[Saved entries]

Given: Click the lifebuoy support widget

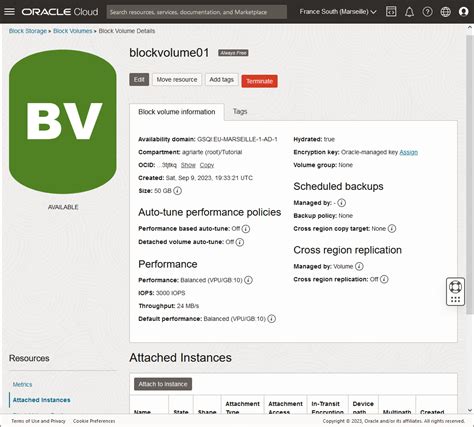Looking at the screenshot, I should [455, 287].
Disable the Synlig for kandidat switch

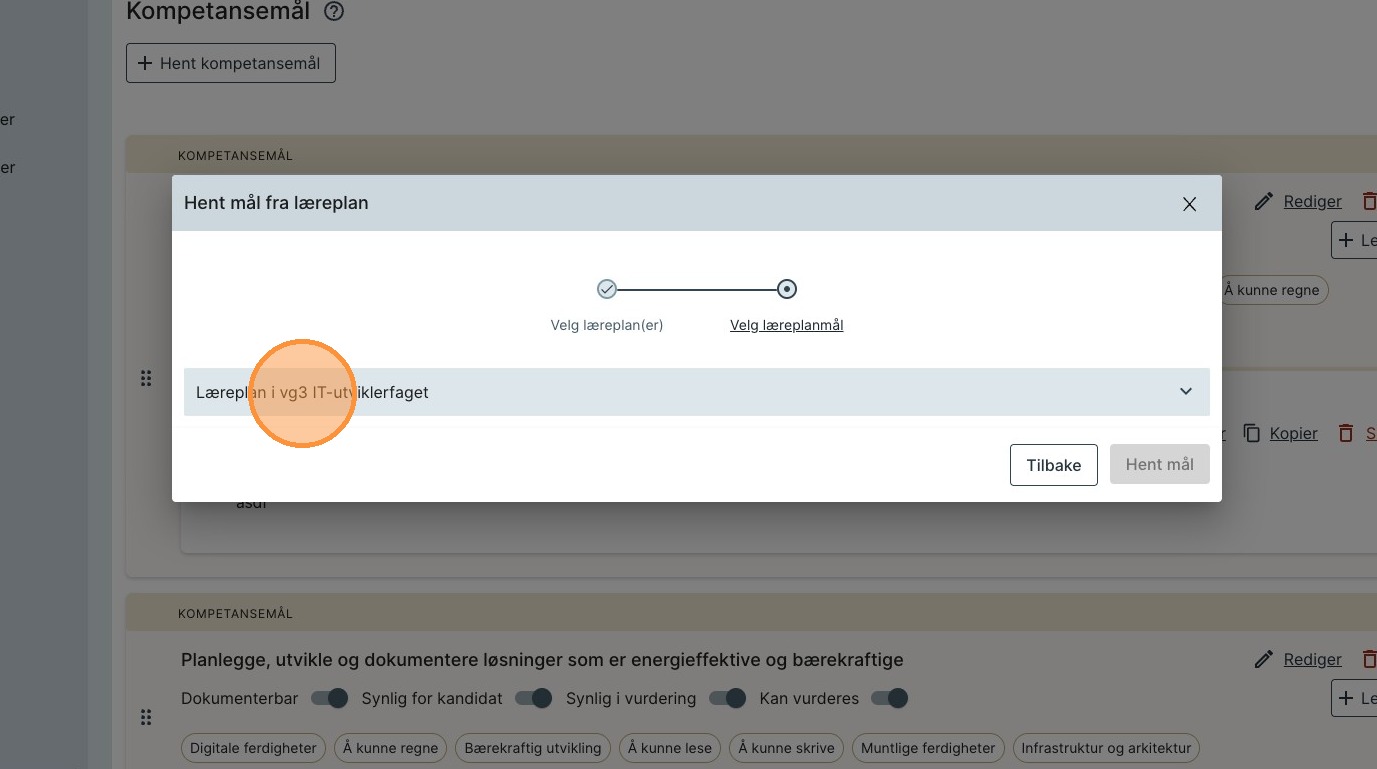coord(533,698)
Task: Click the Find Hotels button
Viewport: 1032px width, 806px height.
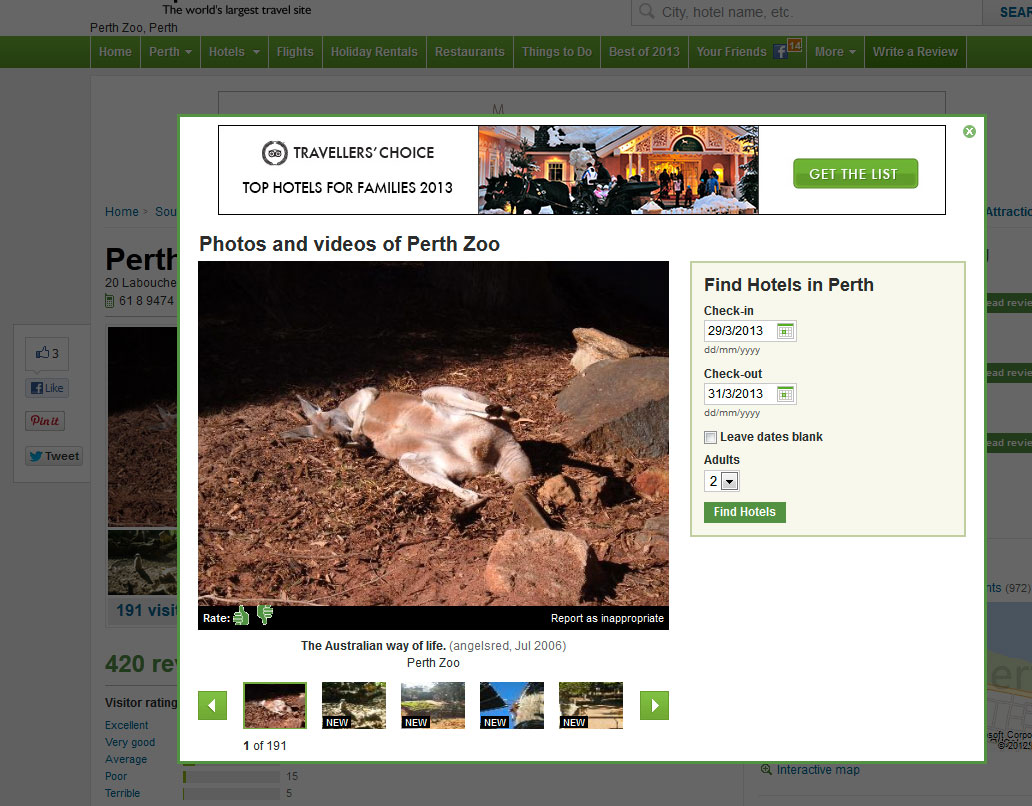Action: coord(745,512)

> PROMPT
Output every entry word for word, but omit the pictures.

> REPLY TO THE TASK
Given: Click the lifebuoy support widget

Looking at the screenshot, I should [455, 287].
Disable the Synlig for kandidat switch

coord(533,698)
Task: Click the Find Hotels button
Viewport: 1032px width, 806px height.
Action: coord(745,512)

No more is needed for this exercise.